*TASKS AND EXERCISES*
• A. In the judgment excerpt, reproduce word for word the part that opens with the words containing "Paragraphs 12 to" and closes with "of mutual wills.".
• B. Answer these questions from the judgment excerpt, one per line:
(i) Who accepts on behalf of the Defendants that the mutual wills claim is properly arguable?
(ii) Which paragraphs of the new APOC rely on the alleged agreement?
(iii) According to Mr Acton, between whom is the agreement made, rather than between two testators?
• C. Extend the judgment excerpt on mutual wills, starting after its final sentence.

:: PROVIDED TEXT ::

Ms Hargreaves realistically accepts on behalf of the Defendants that this mutual wills claim is properly arguable and, in circumstances where the Claimant has obtained permission to amend her particulars of claim in respect of the pursued claims, does not oppose the application for permission to amend in order to make this additional claim on the usual terms as to costs.

80.

Paragraphs 12 to 15 of the new APOC seek to rely upon an alleged agreement between the Claimant and the Deceased made at some time between the making of the 2006 wills and the 2007 wills whereby it was agreed that if the Claimant persuaded her father to execute a new will leaving a share portfolio to the Deceased, the Deceased would execute her own new will leaving her estate to the Claimant and Carmen in the terms subsequently contained in her 2007 will, and would not revoke the same. Mr Acton submits that this is the same sort of agreement as is recognised by the imposition of a constructive trust between those making mutual wills. The agreement is between the beneficiary and one of the testators, rather than between two testators, but he submits this should make no difference in principle and that this is therefore a properly arguable extension to the doctrine of mutual wills.

:::
:: DATA PROVIDED ::

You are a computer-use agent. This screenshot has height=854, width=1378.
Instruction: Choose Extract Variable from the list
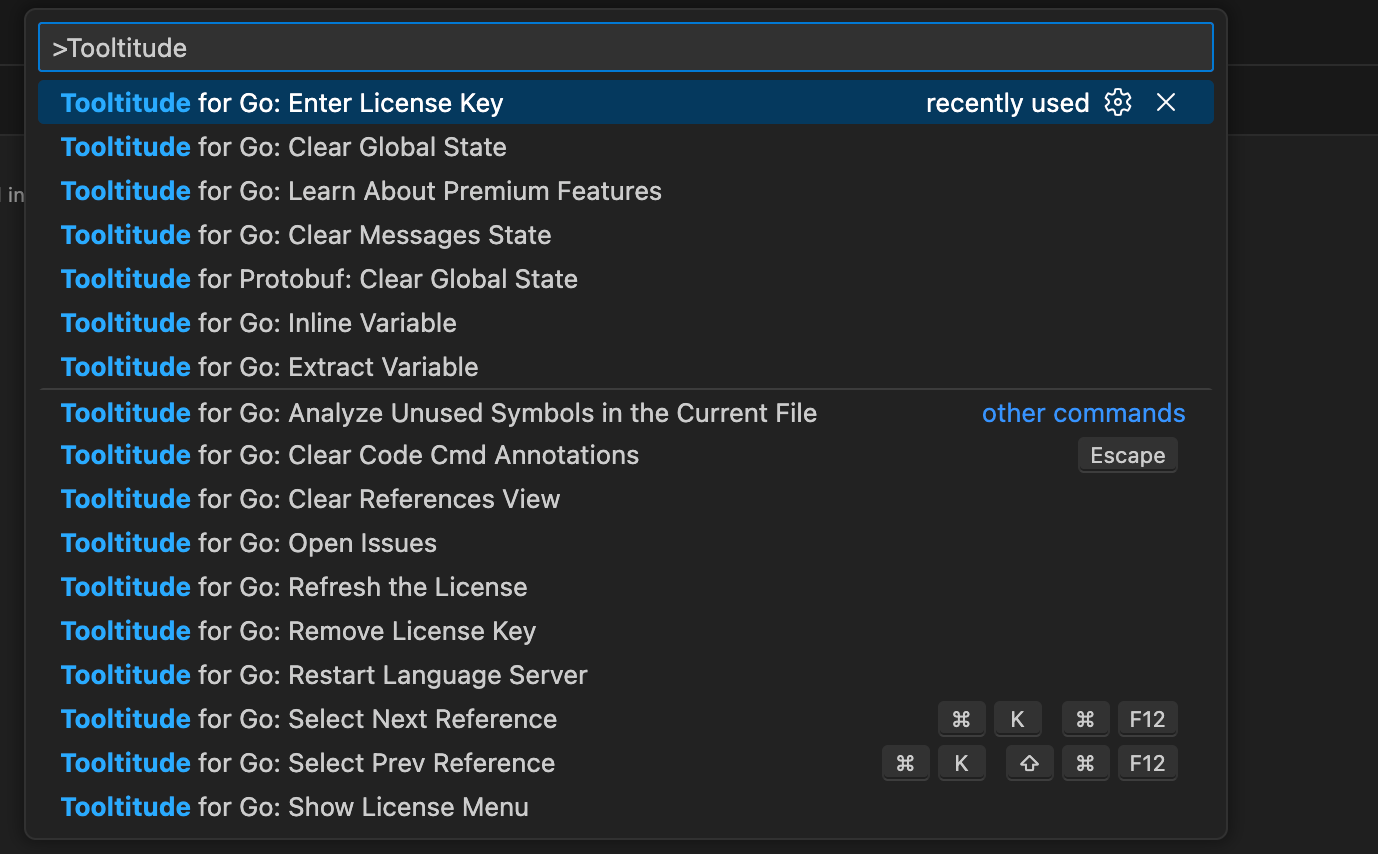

:::

*ANSWERS BY ITEM*
• A.
Paragraphs 12 to 15 of the new APOC seek to rely upon an alleged agreement between the Claimant and the Deceased made at some time between the making of the 2006 wills and the 2007 wills whereby it was agreed that if the Claimant persuaded her father to execute a new will leaving a share portfolio to the Deceased, the Deceased would execute her own new will leaving her estate to the Claimant and Carmen in the terms subsequently contained in her 2007 will, and would not revoke the same. Mr Acton submits that this is the same sort of agreement as is recognised by the imposition of a constructive trust between those making mutual wills. The agreement is between the beneficiary and one of the testators, rather than between two testators, but he submits this should make no difference in principle and that this is therefore a properly arguable extension to the doctrine of mutual wills.

• B.
(i) Ms Hargreaves
(ii) Paragraphs 12 to 15
(iii) Between the beneficiary and one of the testators

• C.
81.

Ms Hargreaves submits that the claim pleaded at paragraphs 12 to 15 of the new APOC is highly questionable as a matter of law in seeking to extend the doctrine of “mutual wills” to a situation which does not involve mutual wills at all and in which it is alleged that a constructive trust arises in circumstances where it is conceded that the Claimant has not acted to her detriment. However, she realistically accepts that the court is likely to be unwilling to determine this point of law on a summary basis in circumstances where the new claim relies on a development to current jurisprudence, its determination would not be decisive of all of the issues between the parties because the claim for mutual wills will need to be decided in any event and accordingly little or no savings in cost will ensue. For all these reasons, I am prepared to give the Claimant permission to amend in order to advance this further claim on the usual terms as to costs.

The costs ground of appeal

82.

The Claimant submits that the Master’s decision to award costs against her on the indemnity basis was clearly wrong. The transcript of the oral submissions following the conclusion of the Master’s judgment indicates that Ms Hargreaves invited the court to make the order for costs on the indemnity basis in light of the court’s finding that the very serious fraud allegations should not have been made. The Master indicated that he would require costs to be paid on the indemnity basis, stating that it followed from the fact that in his view none of the claim had any realistic prospect of success.

83.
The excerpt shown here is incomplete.